------ GIVEN RECORDS

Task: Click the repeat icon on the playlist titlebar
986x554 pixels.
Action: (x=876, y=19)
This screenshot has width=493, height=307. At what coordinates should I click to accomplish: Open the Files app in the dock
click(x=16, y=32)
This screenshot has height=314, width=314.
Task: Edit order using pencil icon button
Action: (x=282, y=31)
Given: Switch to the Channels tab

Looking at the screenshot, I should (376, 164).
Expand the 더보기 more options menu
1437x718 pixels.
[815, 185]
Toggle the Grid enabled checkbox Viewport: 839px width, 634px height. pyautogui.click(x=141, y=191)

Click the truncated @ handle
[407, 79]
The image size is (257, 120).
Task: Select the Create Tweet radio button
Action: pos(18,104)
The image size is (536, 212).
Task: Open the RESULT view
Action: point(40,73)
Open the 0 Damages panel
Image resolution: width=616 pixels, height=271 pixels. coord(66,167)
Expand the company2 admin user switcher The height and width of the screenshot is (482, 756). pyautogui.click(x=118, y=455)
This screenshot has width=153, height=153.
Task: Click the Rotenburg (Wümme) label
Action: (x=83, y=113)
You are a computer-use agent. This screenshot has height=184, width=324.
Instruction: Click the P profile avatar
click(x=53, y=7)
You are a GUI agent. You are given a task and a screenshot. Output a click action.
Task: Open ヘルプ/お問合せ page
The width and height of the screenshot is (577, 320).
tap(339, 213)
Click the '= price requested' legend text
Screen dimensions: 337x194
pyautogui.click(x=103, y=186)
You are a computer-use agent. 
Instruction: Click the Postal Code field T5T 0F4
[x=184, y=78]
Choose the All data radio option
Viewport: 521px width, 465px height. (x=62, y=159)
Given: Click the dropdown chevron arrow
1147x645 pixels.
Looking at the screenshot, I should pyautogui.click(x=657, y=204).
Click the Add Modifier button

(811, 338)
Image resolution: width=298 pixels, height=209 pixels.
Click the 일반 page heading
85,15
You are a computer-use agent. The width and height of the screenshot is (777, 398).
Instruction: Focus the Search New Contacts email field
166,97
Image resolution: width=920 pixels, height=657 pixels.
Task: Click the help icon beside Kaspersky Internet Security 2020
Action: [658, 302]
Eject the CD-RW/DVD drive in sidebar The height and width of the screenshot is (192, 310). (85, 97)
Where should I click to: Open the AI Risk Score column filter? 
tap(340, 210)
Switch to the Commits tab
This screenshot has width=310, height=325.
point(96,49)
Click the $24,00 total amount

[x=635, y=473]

------------

# EXERCISE PROMPT:
Return the material above in full, word for word.

# PROBLEM SOLUTION:
Task: Click the repeat icon on the playlist titlebar
986x554 pixels.
Action: (x=876, y=19)
This screenshot has width=493, height=307. At what coordinates should I click to accomplish: Open the Files app in the dock
click(x=16, y=32)
This screenshot has height=314, width=314.
Task: Edit order using pencil icon button
Action: (x=282, y=31)
Given: Switch to the Channels tab

Looking at the screenshot, I should (376, 164).
Expand the 더보기 more options menu
1437x718 pixels.
[815, 185]
Toggle the Grid enabled checkbox Viewport: 839px width, 634px height. pyautogui.click(x=141, y=191)

Click the truncated @ handle
[407, 79]
The image size is (257, 120).
Task: Select the Create Tweet radio button
Action: pos(18,104)
The image size is (536, 212).
Task: Open the RESULT view
Action: point(40,73)
Open the 0 Damages panel
Image resolution: width=616 pixels, height=271 pixels. coord(66,167)
Expand the company2 admin user switcher The height and width of the screenshot is (482, 756). pyautogui.click(x=118, y=455)
This screenshot has width=153, height=153.
Task: Click the Rotenburg (Wümme) label
Action: (x=83, y=113)
You are a computer-use agent. This screenshot has height=184, width=324.
Instruction: Click the P profile avatar
click(x=53, y=7)
You are a GUI agent. You are given a task and a screenshot. Output a click action.
Task: Open ヘルプ/お問合せ page
The width and height of the screenshot is (577, 320).
tap(339, 213)
Click the '= price requested' legend text
Screen dimensions: 337x194
pyautogui.click(x=103, y=186)
You are a computer-use agent. 
Instruction: Click the Postal Code field T5T 0F4
[x=184, y=78]
Choose the All data radio option
Viewport: 521px width, 465px height. (x=62, y=159)
Given: Click the dropdown chevron arrow
1147x645 pixels.
Looking at the screenshot, I should pyautogui.click(x=657, y=204).
Click the Add Modifier button

(811, 338)
Image resolution: width=298 pixels, height=209 pixels.
Click the 일반 page heading
85,15
You are a computer-use agent. The width and height of the screenshot is (777, 398).
Instruction: Focus the Search New Contacts email field
166,97
Image resolution: width=920 pixels, height=657 pixels.
Task: Click the help icon beside Kaspersky Internet Security 2020
Action: [658, 302]
Eject the CD-RW/DVD drive in sidebar The height and width of the screenshot is (192, 310). (85, 97)
Where should I click to: Open the AI Risk Score column filter? 
tap(340, 210)
Switch to the Commits tab
This screenshot has width=310, height=325.
point(96,49)
Click the $24,00 total amount

[x=635, y=473]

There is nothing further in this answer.